Está em causa o primado da democracia, da expressão da vontade popular através do voto quando uma qualquer manobra administrativa pode ter, como consequência, o afastamento do Povo e a realização de eleições indirectas. E, está também em causa o primado do Direito quando as convicções políticas se começam a sobrepor, nos próprios atores do sistema judiciário, à matéria probatória que deveria ser a base da decisão num julgamento.

Nos paradoxos da política brasileira de hoje, o poder judiciário permitiu a contaminação ideológica do processo jurídico, enquanto, por outro lado – e essa é uma das bandeiras da ideologia dominante – o poder político pretende impor um total afastamento da consciência ideológica no sistema de ensino, através da chamada “escola sem partido”.

Ao mesmo tempo em que procuram silenciar a consciência de milhares de professores, manifestam relutância em aceitar o princípio constitucional da separação de poderes, no “tribunal sem partido”, princípio que magistrados e políticos deviam, até por imperativo legal, defender. A convicção que fica (já que a expressão “formar convicção” entrou na moda) é a de haver uma forte articulação entre estas diversas facetas da política antidemocrática de direita.

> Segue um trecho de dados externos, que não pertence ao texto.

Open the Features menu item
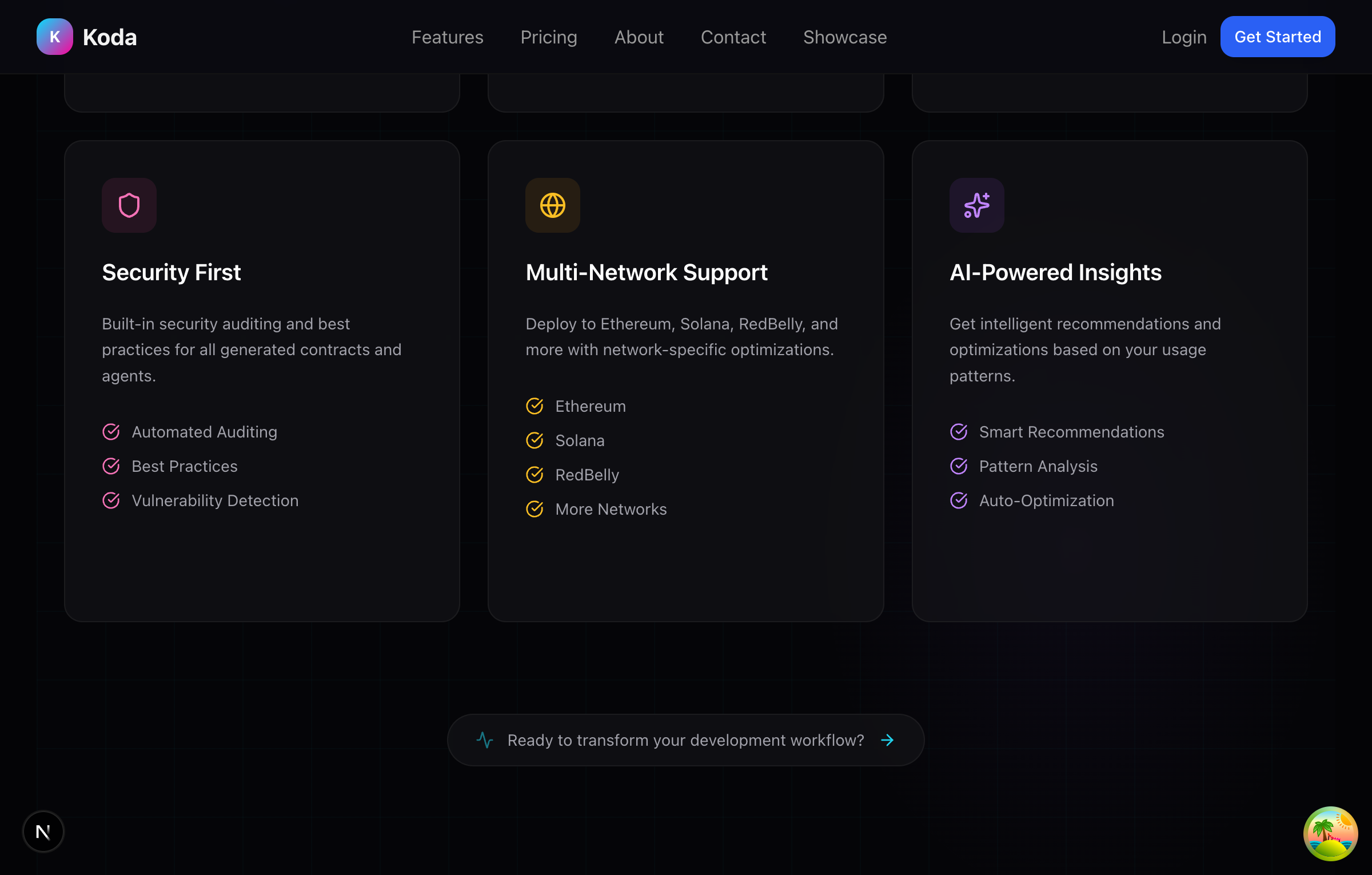This screenshot has height=875, width=1372. pyautogui.click(x=447, y=37)
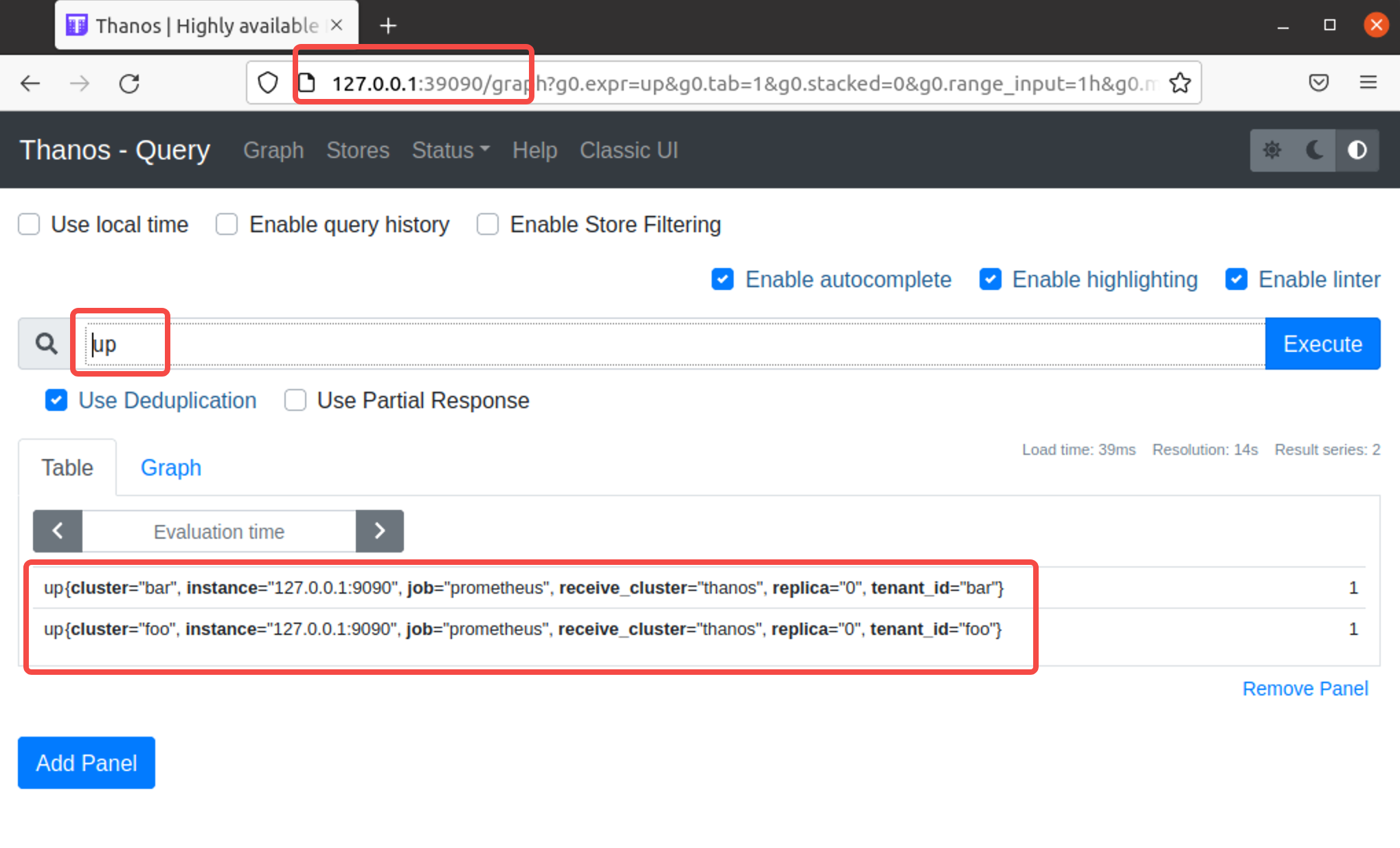Switch to light theme sun icon
The width and height of the screenshot is (1400, 848).
[1272, 150]
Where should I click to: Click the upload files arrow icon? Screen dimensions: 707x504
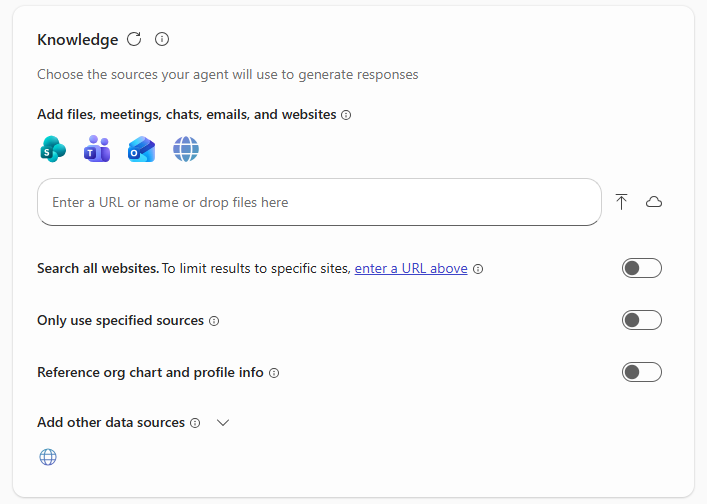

Podemos afirmar também, neste momento, outra convicção: aqueles que hoje assumem o controle político do governo federal do Brasil não teriam o resultado por eles desejado se as eleições fossem directas e não querem correr o risco de, mais uma vez, sofrer uma derrota nas urnas.

Por isso as eleições municipais que se avizinham assumem relevância que ultrapassa o seu impacto local. Serão um novo momento de afirmação popular, na reposição da lógica do voto em defesa da democracia.